**TASK OBJECTIVE:** Convert the lines from the one containing "Find the location" through the end of the records into a Markdown table with the columns Row and Record line. Number each row, skip blank lines, and leave the pictures out.

**INPUT RECORDS:**

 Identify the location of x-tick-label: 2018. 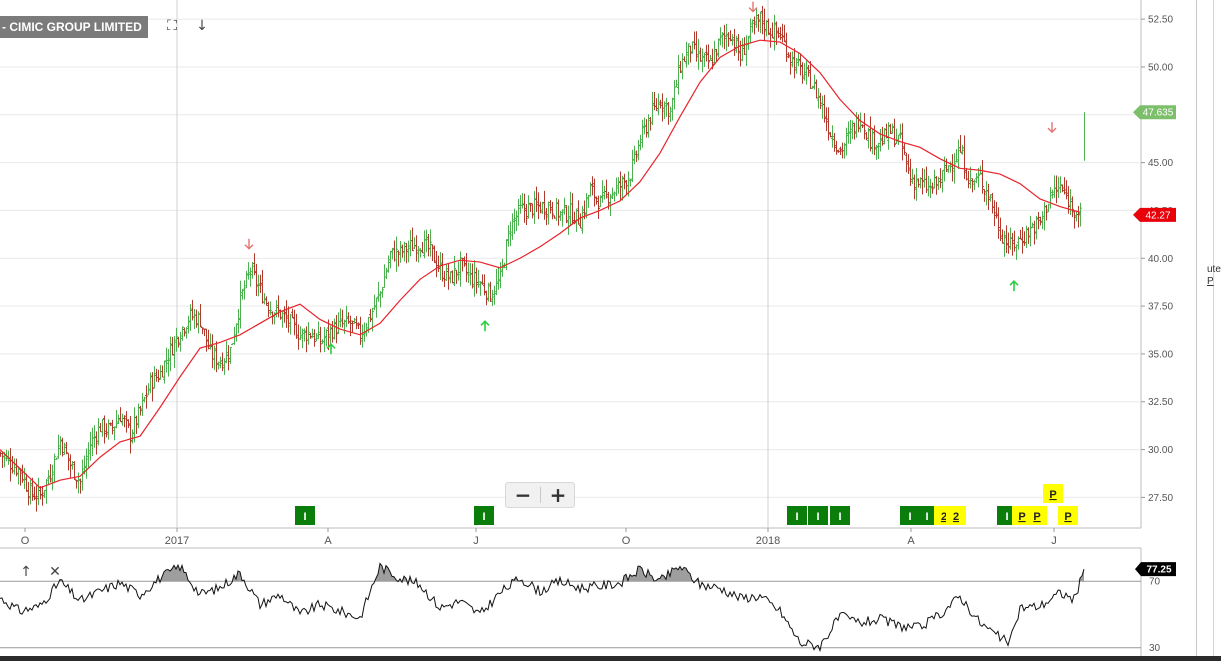
(768, 541).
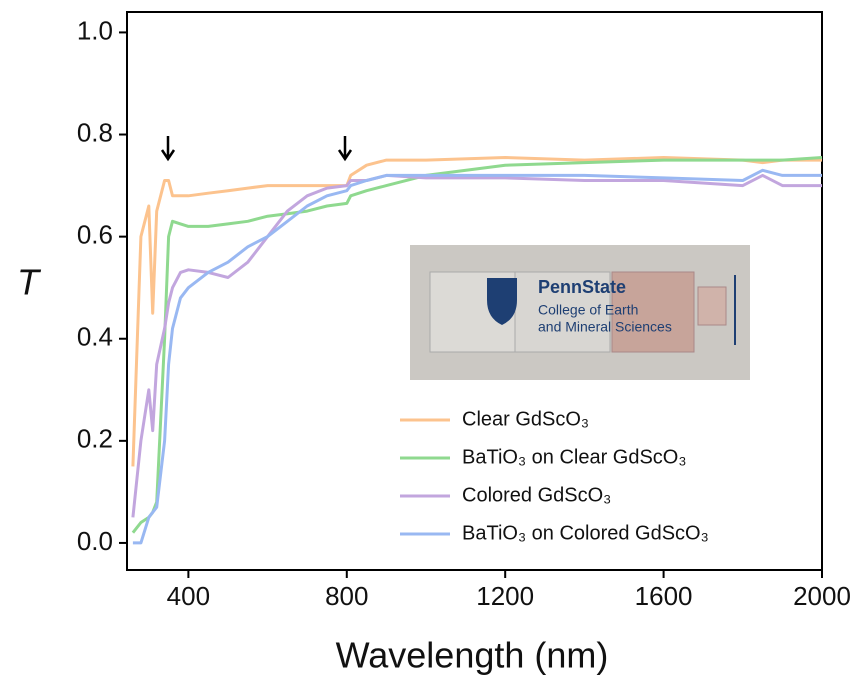 The image size is (868, 687). I want to click on legend-label: BaTiO₃ on Colored GdScO₃, so click(586, 533).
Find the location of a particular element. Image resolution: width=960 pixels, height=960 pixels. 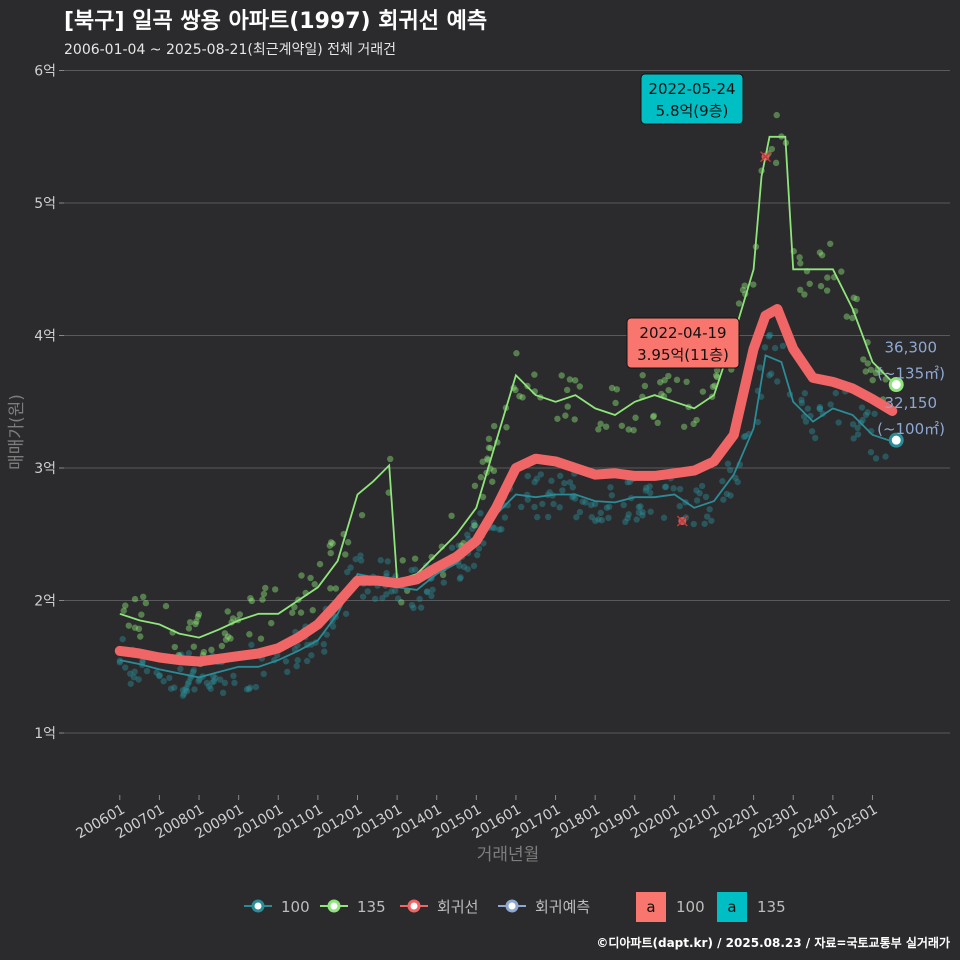

special-points is located at coordinates (724, 339).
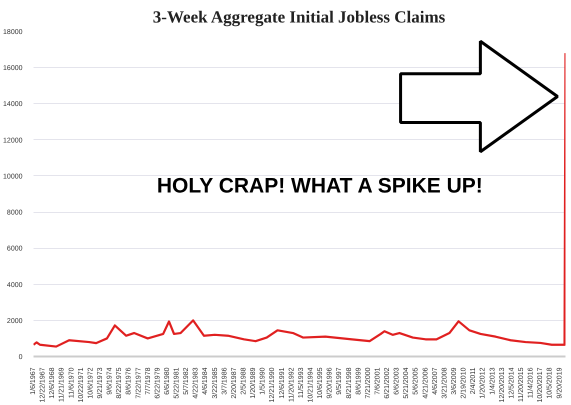 The image size is (571, 405). I want to click on annotation: HOLY CRAP! WHAT A SPIKE UP!, so click(320, 186).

**WRITTEN SOLUTION:**
| Row | Record line |
|---|---|
| 1 | Find the location of a particular element. Image resolution: width=960 pixels, height=960 pixels.  |
| 2 | special-points is located at coordinates (724, 339). |
| 3 |  The image size is (571, 405). I want to click on annotation: HOLY CRAP! WHAT A SPIKE UP!, so click(320, 186). |